▶ **Document extract**
▽

Van urging immigrants without legal status to "go home" seen as offensive and racist by some, but Downing Street considering deploying it nationwide

By EIN
Date of Publication:
30 July 2013

A controversial government campaign to encourage immigrants in the UK without legal status to "go home or face arrest" is to face a court challenge, the Guardian reported on July 26th.

The widely publicised pilot campaign saw two Home Office vans prominently displaying the "go home" message driven around six London boroughs: Barking, Barnet, Brent, Dagenham, Ealing, Hounslow, and Redbridge.

The campaign has drawn numerous criticisms from many different quarters.

According to the Guardian, court action has been launched by the Refugee and Migrant Forum of East London (Ramfel). The group says the vans are intimidating, and warned they created "a sense of apprehension, tension and confusion" among its clients.

The campaign has notably even drawn criticism from UKIP's Nigel Farage, who told ITV: "I think the actual tone of the billboards is nasty, unpleasant, Big Brother. I don't think using messages like this will make any difference."

Redbridge Council published a statement asking the Home Office to withdraw the campaign. "[W]hatever effect this campaign might be intended to have on people who are in the country unlawfully, that message is far outweighed by the negative message to the great majority of people, from all backgrounds, who live and work together in Redbridge, peacefully, productively and lawfully, " the statement read.

On Twitter, numerous people used the hashtag #racistvan to describe the campaign.

Brent resident 'Pukkah Punjabi' writing in the Guardian said how, as a child in the 1970s with migrant parents, she remembered "go home" being shouted at the family in the streets and graffitied on walls.

"So when the government today tells illegal immigrants to 'go home', the phrase is not an abstract one: it is rooted in the popular fascism of that period, a fascism we were forced to challenge in order that we could say 'we are here to stay'," Pukkah Punjabi wrote.

Even the Council of Europe's Commissioner for Human Rights today posted on Twitter to say that the campaign "propagates anti-immigrant feelings and a climate of suspicion" and it should be ceased.

The Daily Mail reported yesterday that the coalition was "at war" over immigration after Vince Cable accused the Conservatives of trying to stoke up a 'sense of fear'.

Cable was quoted as saying of the van campaign: "It was stupid and it's offensive. It is designed, apparently, to sort of create a sense of fear in the British population that we have a vast problem with illegal immigration. We have a problem, but it's got to be dealt with in a measured way by dealing with the underlying causes."

△

▶ **Study questions**
1 - In the entries, rewrite everything from "Describe the element" down to "category-label: 3.2 методическая подготовленность (умение п… is" with "screenshot" changed to "screen capture" and nothing else altered. Leave out the pictures.
2 - Write the next part of the news piece on the "go home" van campaign.

Stored data:
▽

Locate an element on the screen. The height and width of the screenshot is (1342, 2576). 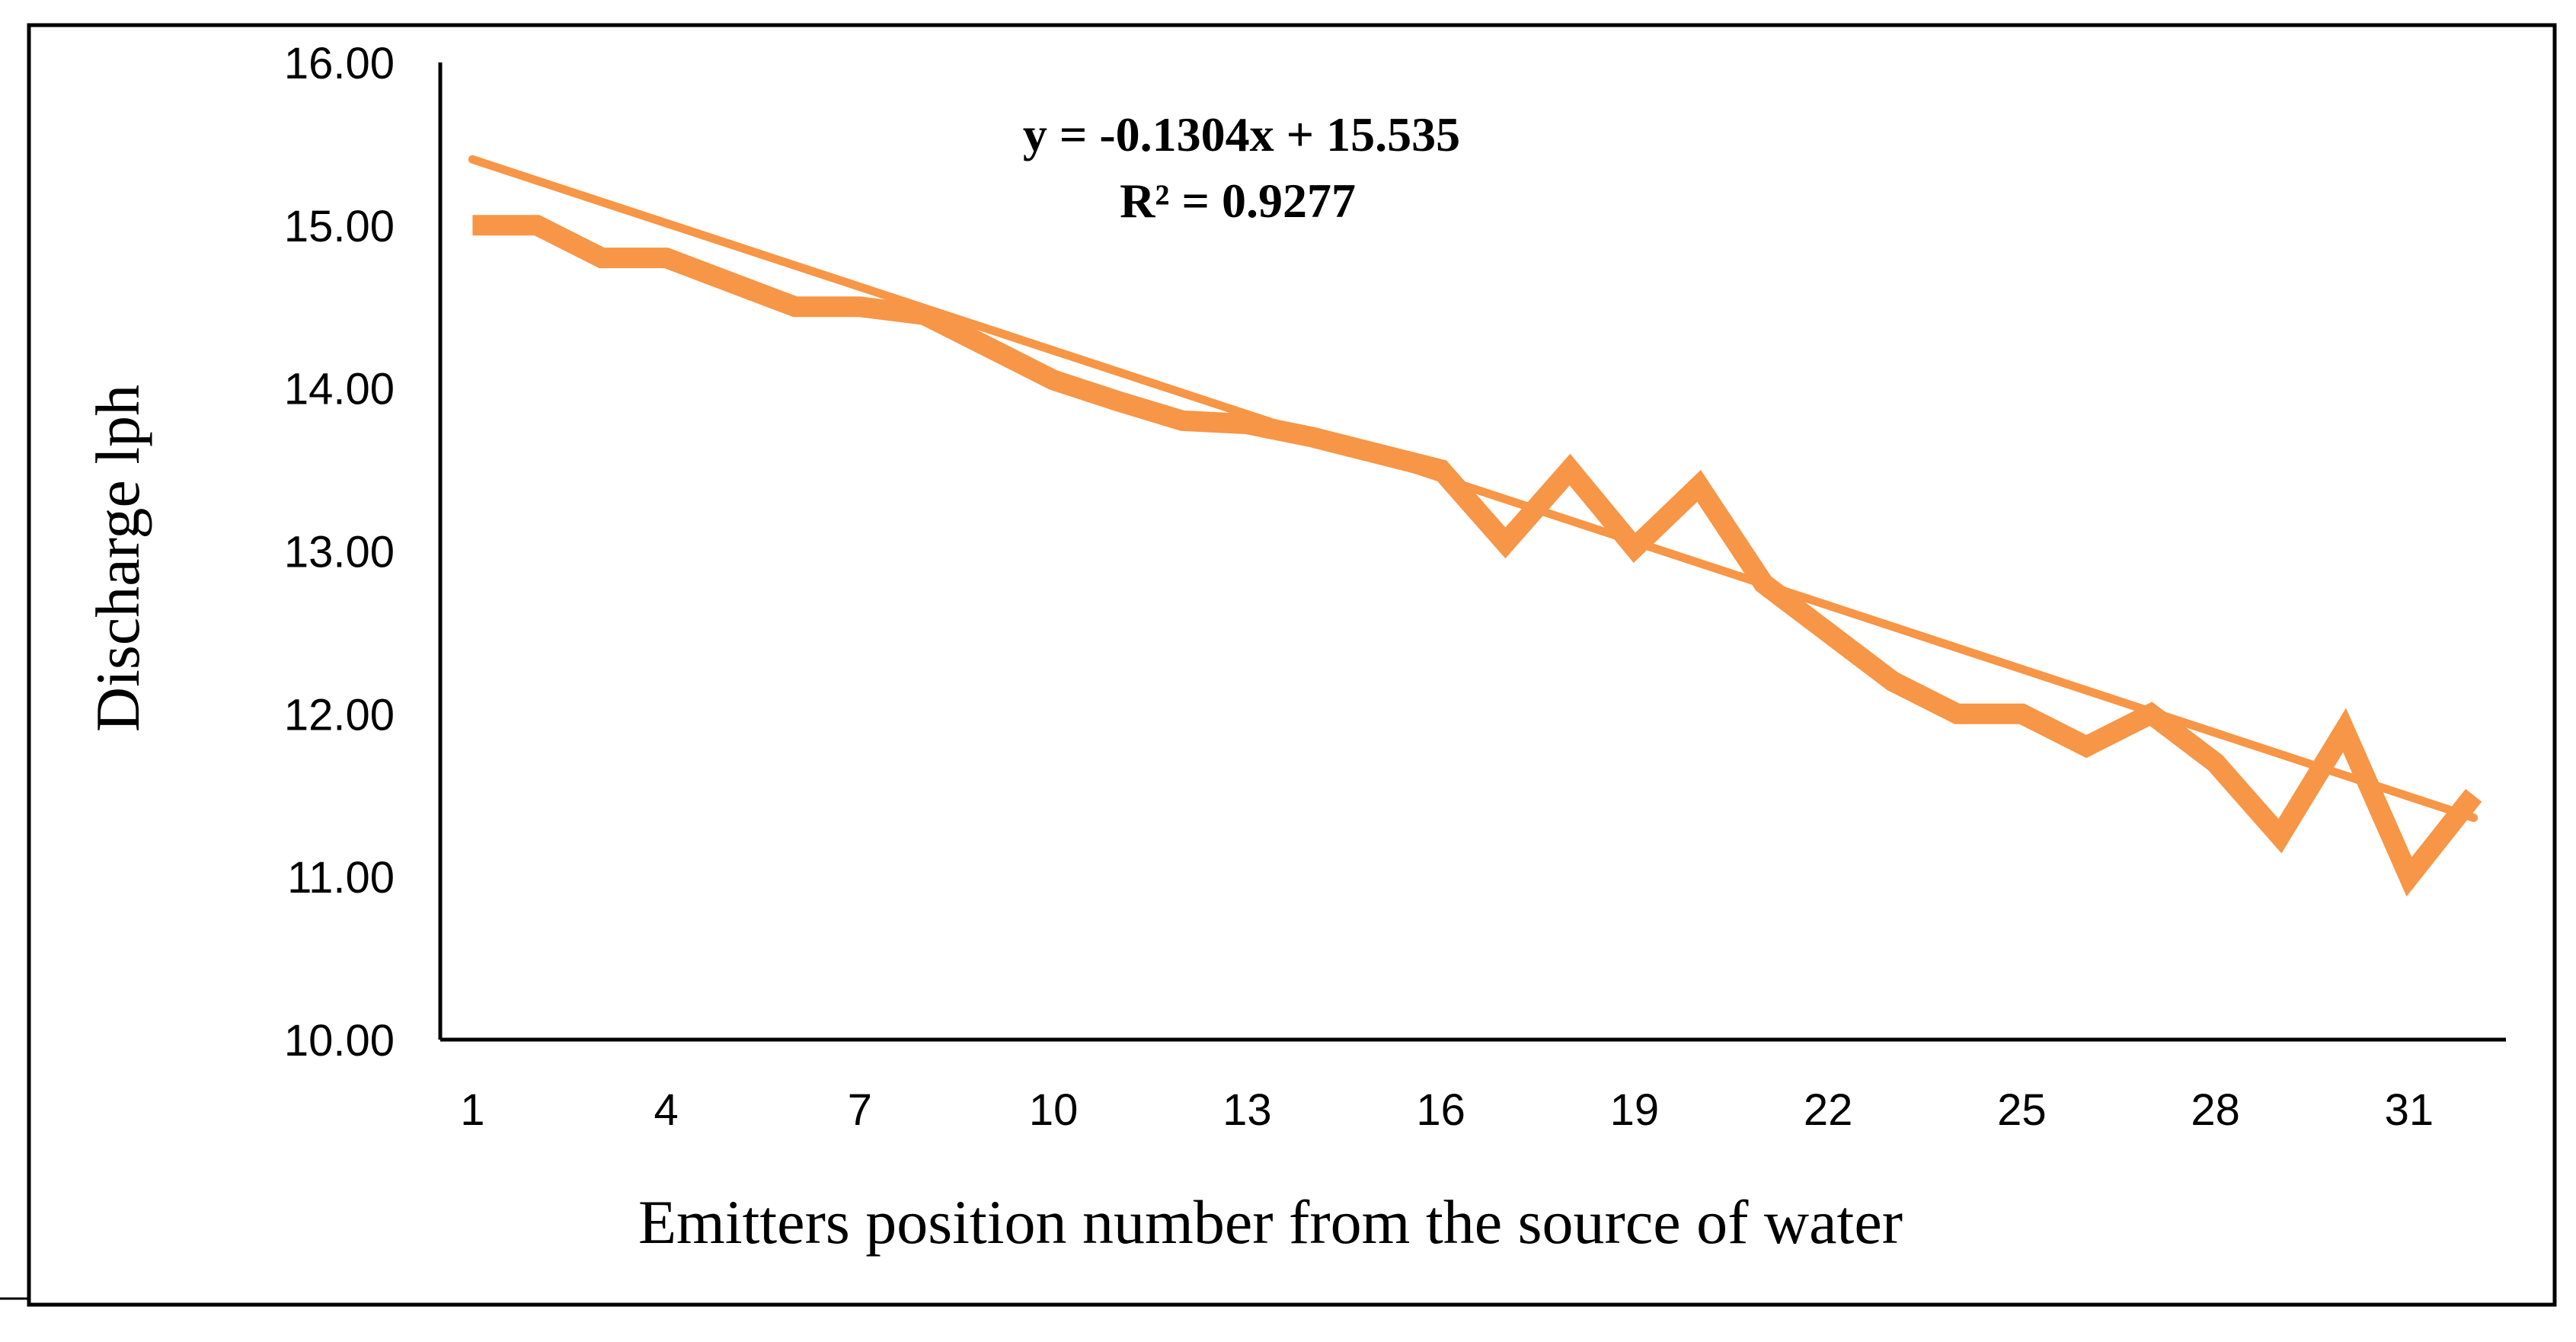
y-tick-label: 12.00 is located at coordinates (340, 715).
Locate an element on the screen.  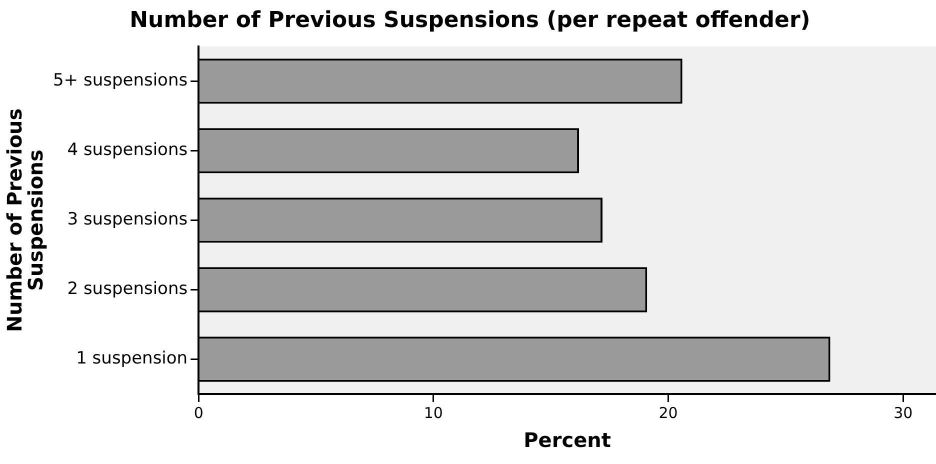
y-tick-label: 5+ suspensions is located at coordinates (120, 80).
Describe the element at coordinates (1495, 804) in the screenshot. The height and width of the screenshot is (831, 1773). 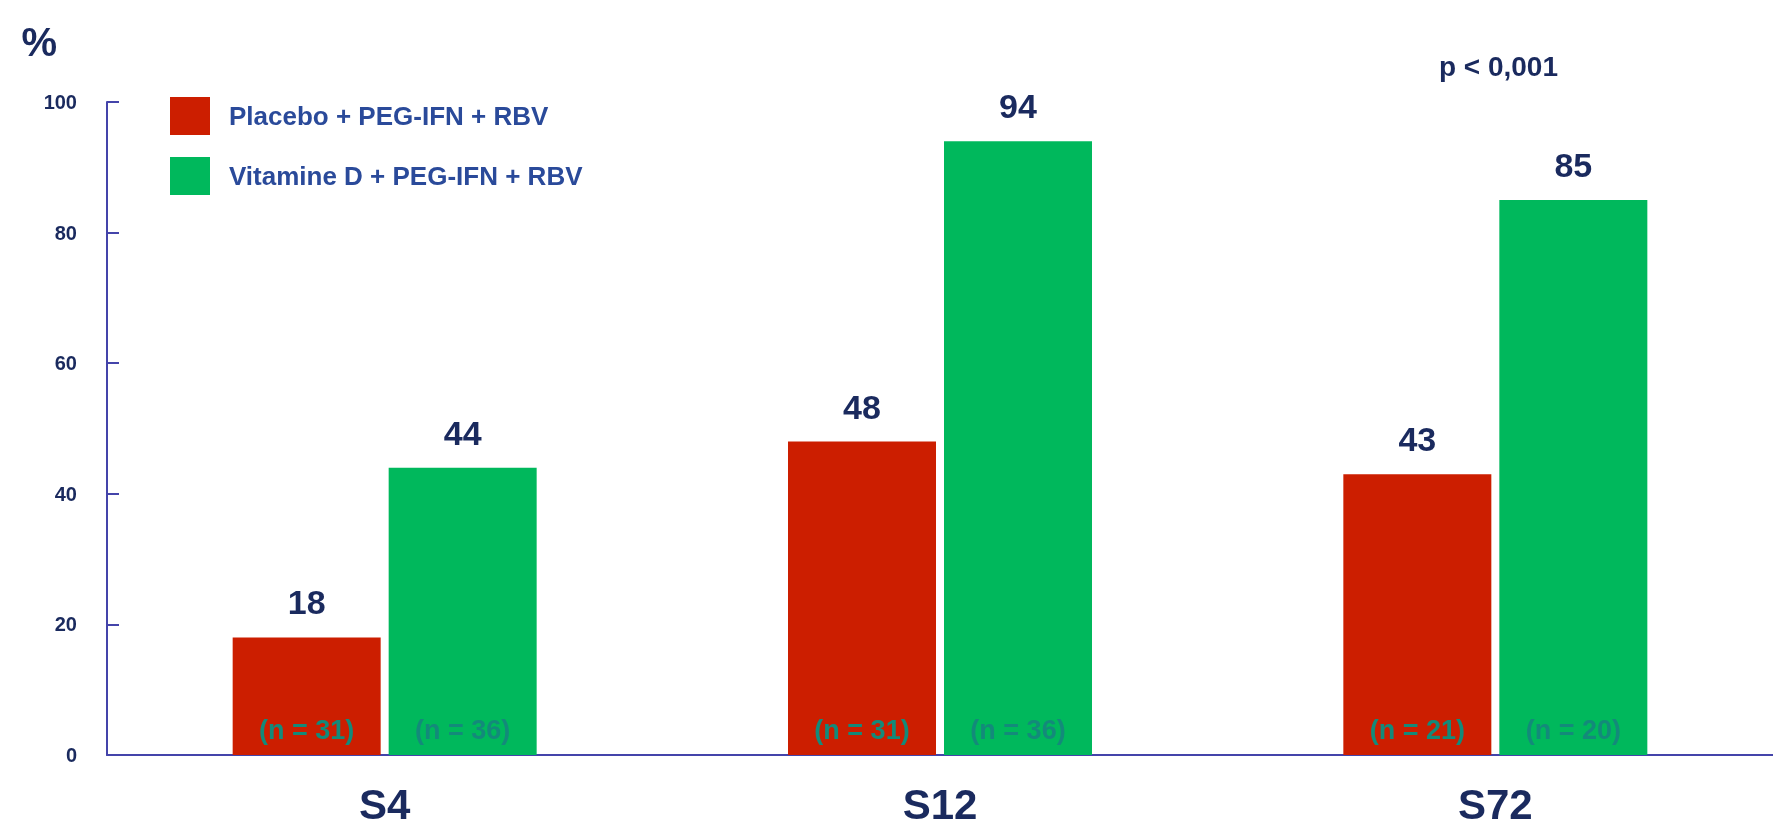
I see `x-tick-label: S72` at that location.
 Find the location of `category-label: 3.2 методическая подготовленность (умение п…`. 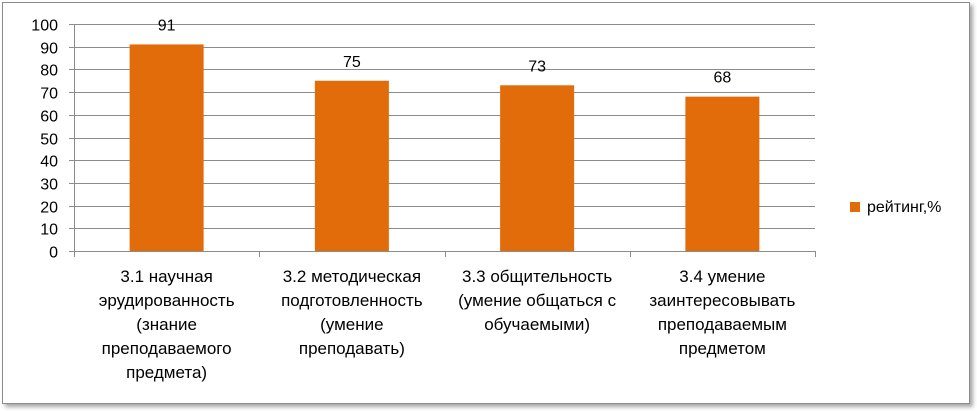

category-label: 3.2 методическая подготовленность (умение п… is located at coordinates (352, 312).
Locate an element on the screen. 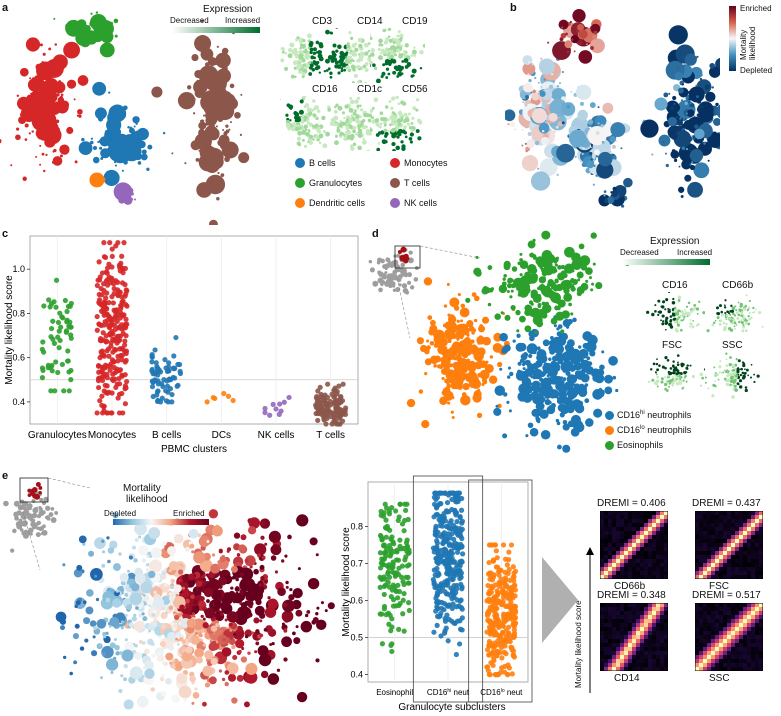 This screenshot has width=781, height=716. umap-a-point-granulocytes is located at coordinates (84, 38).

△

▶ **Expected responses**
1 -
Describe the element at coordinates (1495, 804) in the screen capture. The height and width of the screen capture is (831, 1773). 
I see `x-tick-label: S72` at that location.
 Find the location of `category-label: 3.2 методическая подготовленность (умение п…`. 

category-label: 3.2 методическая подготовленность (умение п… is located at coordinates (352, 312).

2 -
Today, the Guardian reported that Deputy Prime Minister Nick Clegg spoke out against the campaign, suggesting it was out of step with the "decent" centre-ground tradition in British politics.

"You can enforce the law effectively without instilling a tone which is unsettling to communities, particularly to mixed communities," Clegg was quoted as saying on BBC radio.

However, the Telegraph reported yesterday that Downing Street has claimed that the campaign is "already working" and suggested it could even be rolled out more widely across the country.

A spokesman for David Cameron disagreed that the campaign was offensive, saying: "This pilot is about targeting people who are here illegally and giving the opportunity to leave the country voluntarily rather than be arrested, detained and removed and we know that voluntary returns are the most cost effective way of removing illegal immigrants."

While the spokesman gave no figures, he also said that the campaign had proved effective and the Home Office had received a "great deal of interest" from immigrants voluntarily calling the helpline number advertised on the van.

Writing in the Daily Mail today, Immigration Minister Mark Harper responded to what he called the "astonishing" claims of racism by "the Left and the pro-immigration industry" to the campaign.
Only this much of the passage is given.